Records shown:

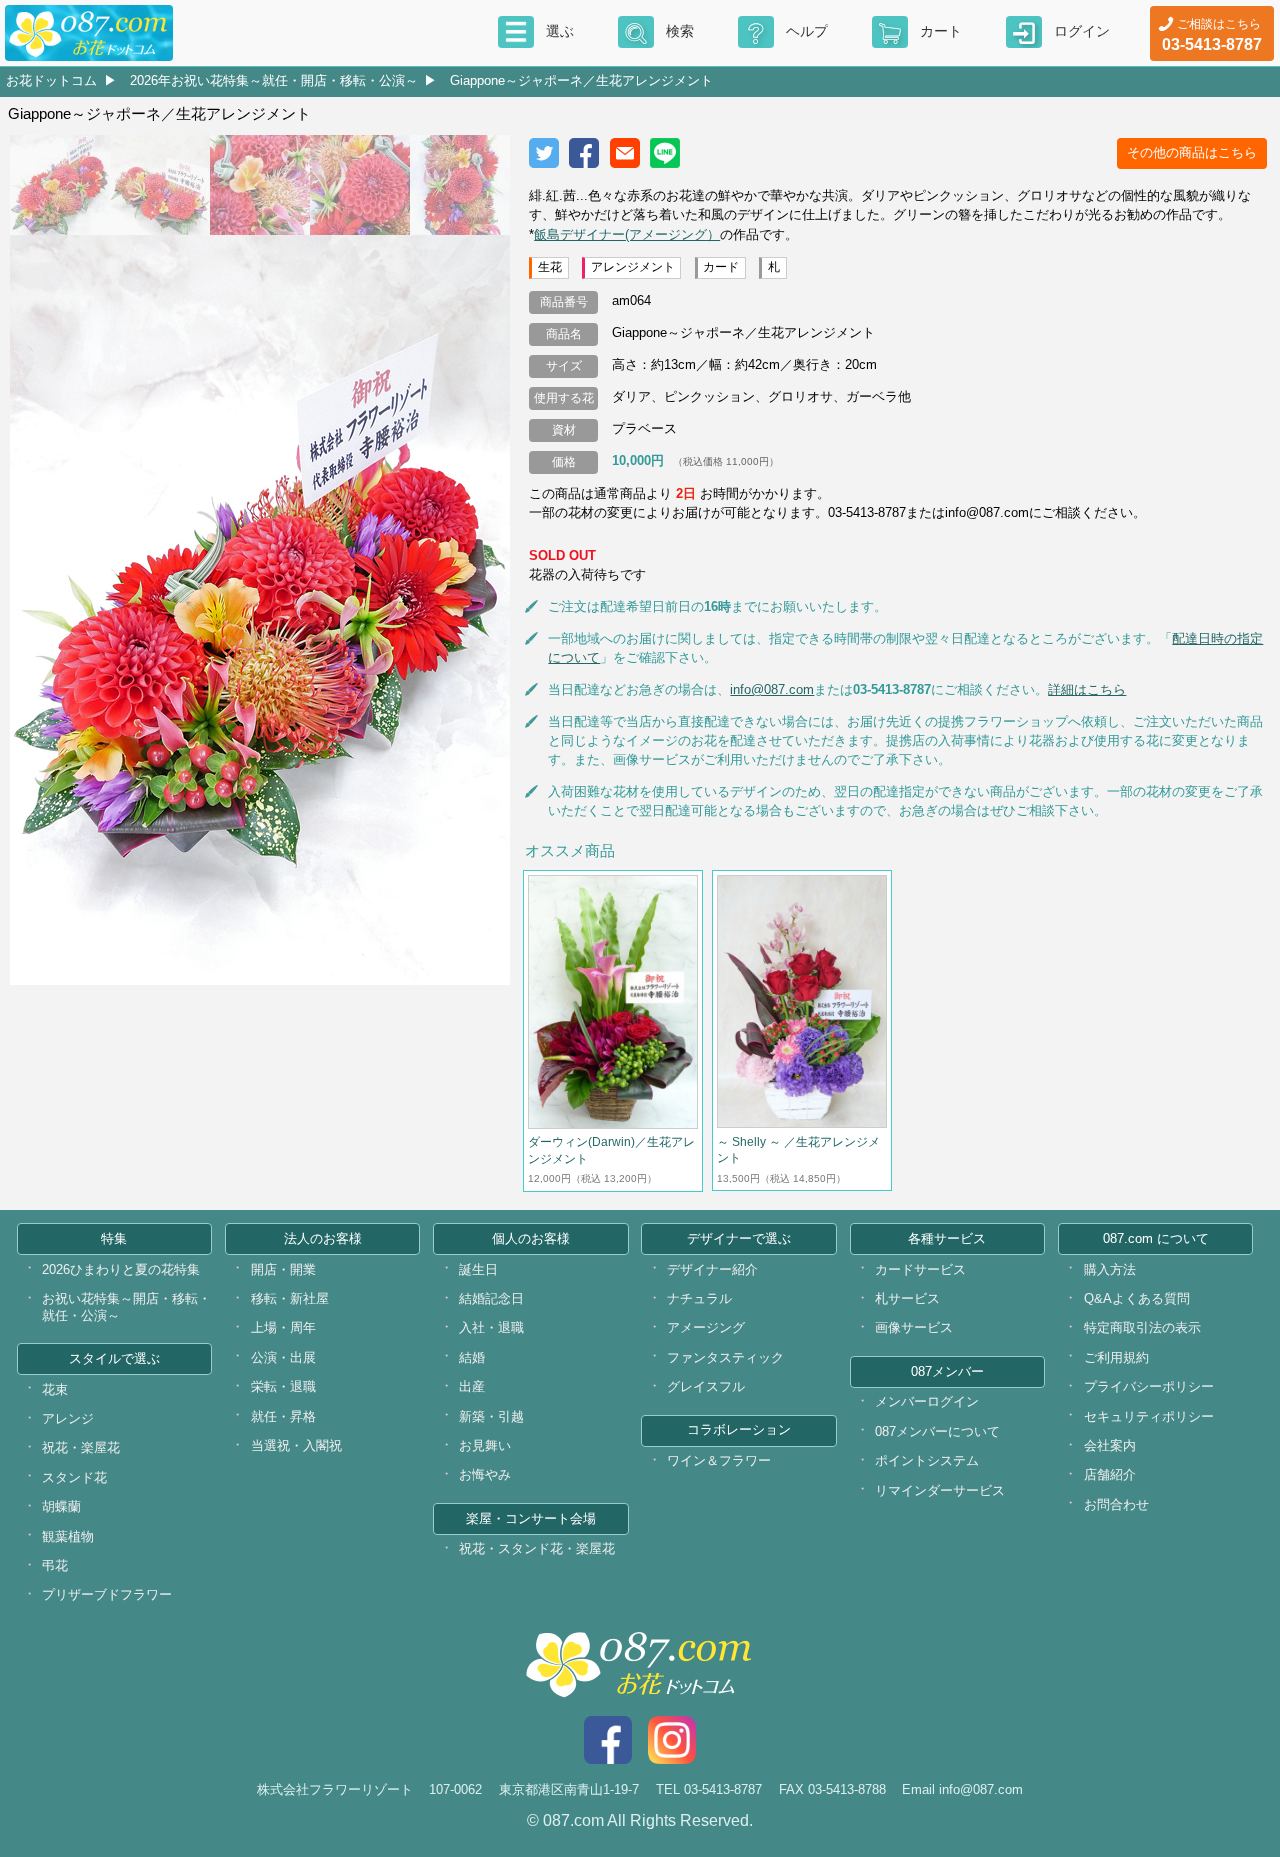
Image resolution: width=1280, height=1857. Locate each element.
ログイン (1082, 31)
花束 (55, 1389)
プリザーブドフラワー (107, 1594)
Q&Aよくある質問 (1137, 1298)
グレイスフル (706, 1386)
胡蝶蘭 (61, 1506)
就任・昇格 (283, 1416)
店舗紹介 (1110, 1474)
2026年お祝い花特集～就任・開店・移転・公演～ (274, 80)
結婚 (472, 1357)
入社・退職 (491, 1327)
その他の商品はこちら (1192, 152)
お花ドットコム (51, 80)
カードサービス (920, 1269)
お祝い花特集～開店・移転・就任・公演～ (126, 1307)
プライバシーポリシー (1149, 1386)
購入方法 (1110, 1269)
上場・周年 (283, 1327)
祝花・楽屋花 (81, 1447)
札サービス (907, 1298)
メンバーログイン (927, 1401)
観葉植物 (68, 1536)
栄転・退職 (283, 1386)
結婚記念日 (491, 1298)
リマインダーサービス (940, 1490)
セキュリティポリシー (1149, 1416)
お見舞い (485, 1445)
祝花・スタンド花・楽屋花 (537, 1548)
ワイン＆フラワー (719, 1460)
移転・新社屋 (290, 1298)
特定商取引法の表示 (1142, 1327)
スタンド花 (74, 1477)
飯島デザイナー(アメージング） (627, 234)
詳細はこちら (1087, 689)
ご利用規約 (1116, 1357)
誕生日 (478, 1269)
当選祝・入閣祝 (296, 1445)
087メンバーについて (937, 1431)
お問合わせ (1116, 1504)
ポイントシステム (927, 1460)
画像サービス (914, 1327)
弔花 (55, 1565)
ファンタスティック (725, 1357)
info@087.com (772, 689)
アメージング (706, 1327)
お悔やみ (485, 1474)
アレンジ (68, 1418)
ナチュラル (699, 1298)
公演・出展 (283, 1357)
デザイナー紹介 (712, 1269)
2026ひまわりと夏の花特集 (121, 1269)
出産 (472, 1386)
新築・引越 (491, 1416)
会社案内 (1110, 1445)
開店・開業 (283, 1269)
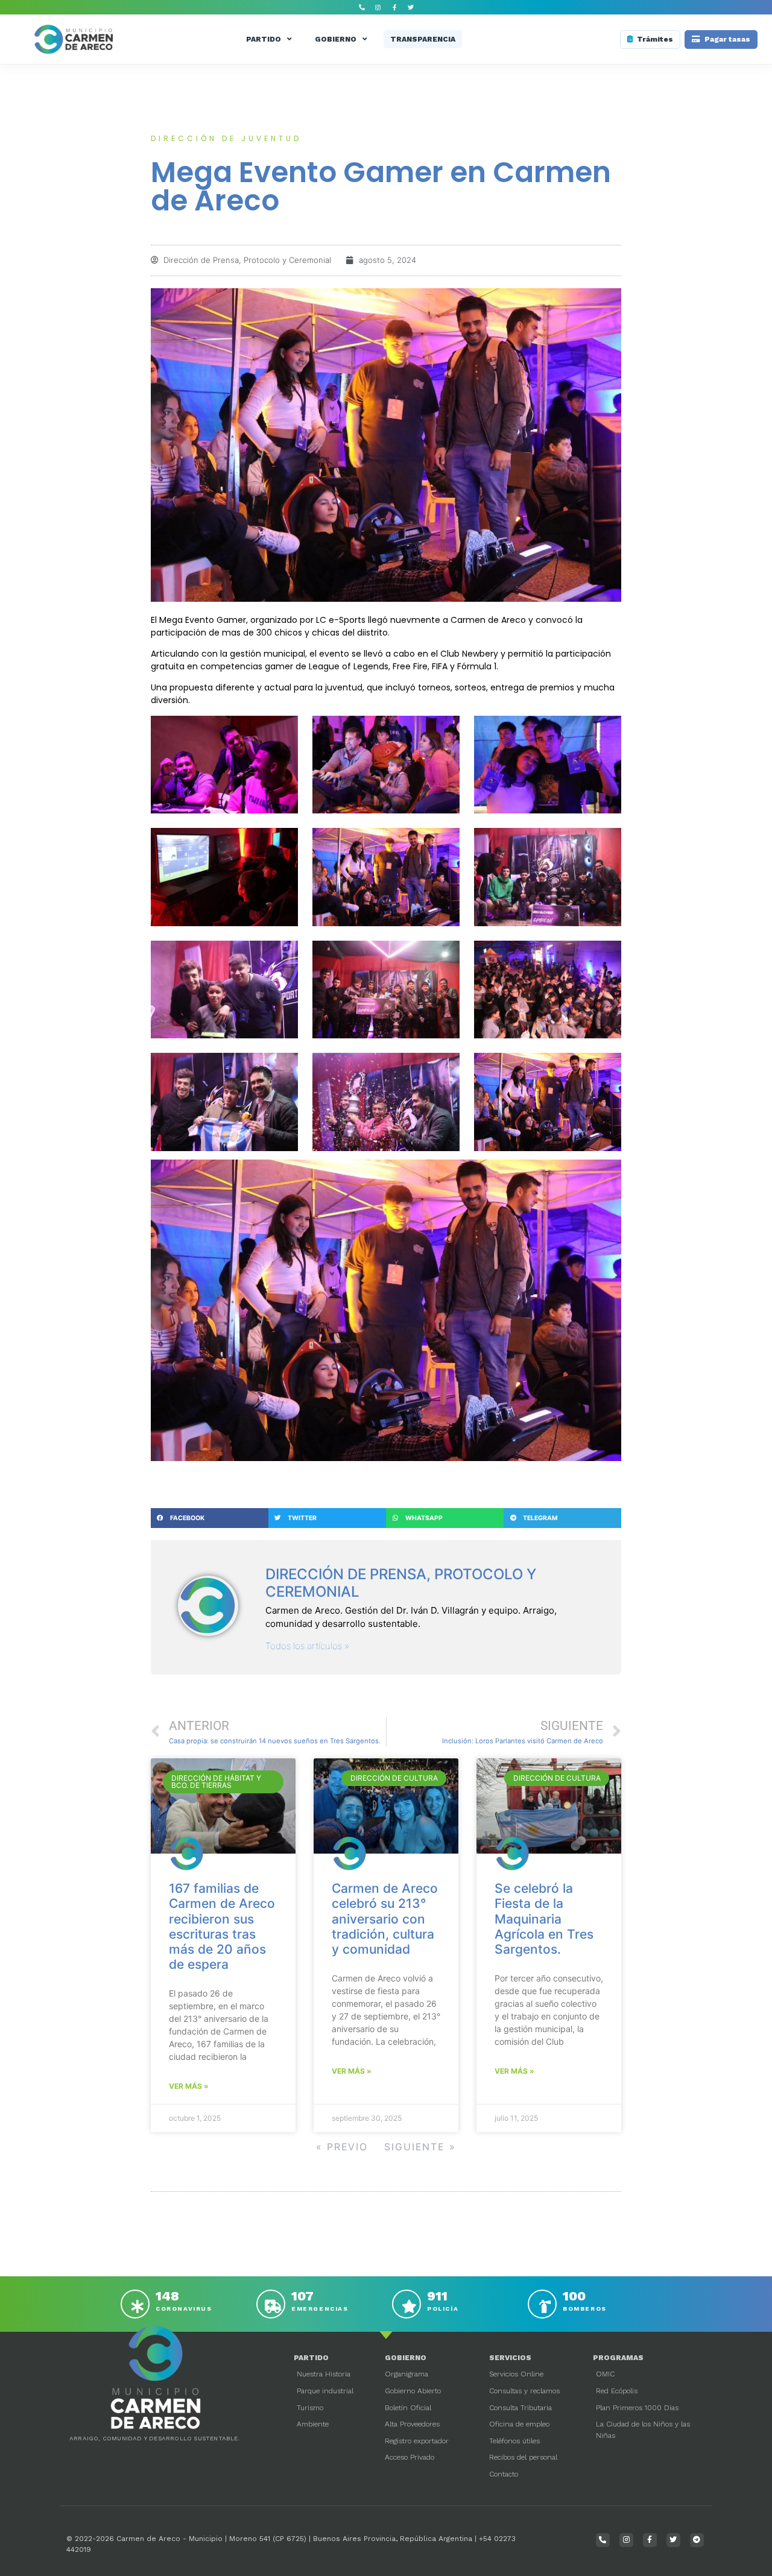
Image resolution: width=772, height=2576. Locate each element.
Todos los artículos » (307, 1645)
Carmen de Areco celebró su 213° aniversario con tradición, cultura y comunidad (385, 1919)
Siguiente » (420, 2147)
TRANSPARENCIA (422, 39)
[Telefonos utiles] (361, 7)
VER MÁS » (189, 2086)
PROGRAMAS (618, 2357)
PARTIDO (263, 39)
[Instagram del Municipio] (378, 7)
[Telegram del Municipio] (697, 2540)
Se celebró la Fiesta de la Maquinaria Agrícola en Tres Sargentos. (544, 1919)
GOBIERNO (335, 39)
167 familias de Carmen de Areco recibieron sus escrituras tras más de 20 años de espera (222, 1926)
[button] (209, 1518)
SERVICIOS (510, 2357)
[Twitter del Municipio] (410, 7)
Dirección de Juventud (226, 138)
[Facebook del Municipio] (394, 7)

The problem:
Whenever the string "each" turns up in a line above, copy that line out.

Response:
Image resolution: width=1280, height=1857. Locate each element.
Image resolution: width=772, height=2576. Locate each element.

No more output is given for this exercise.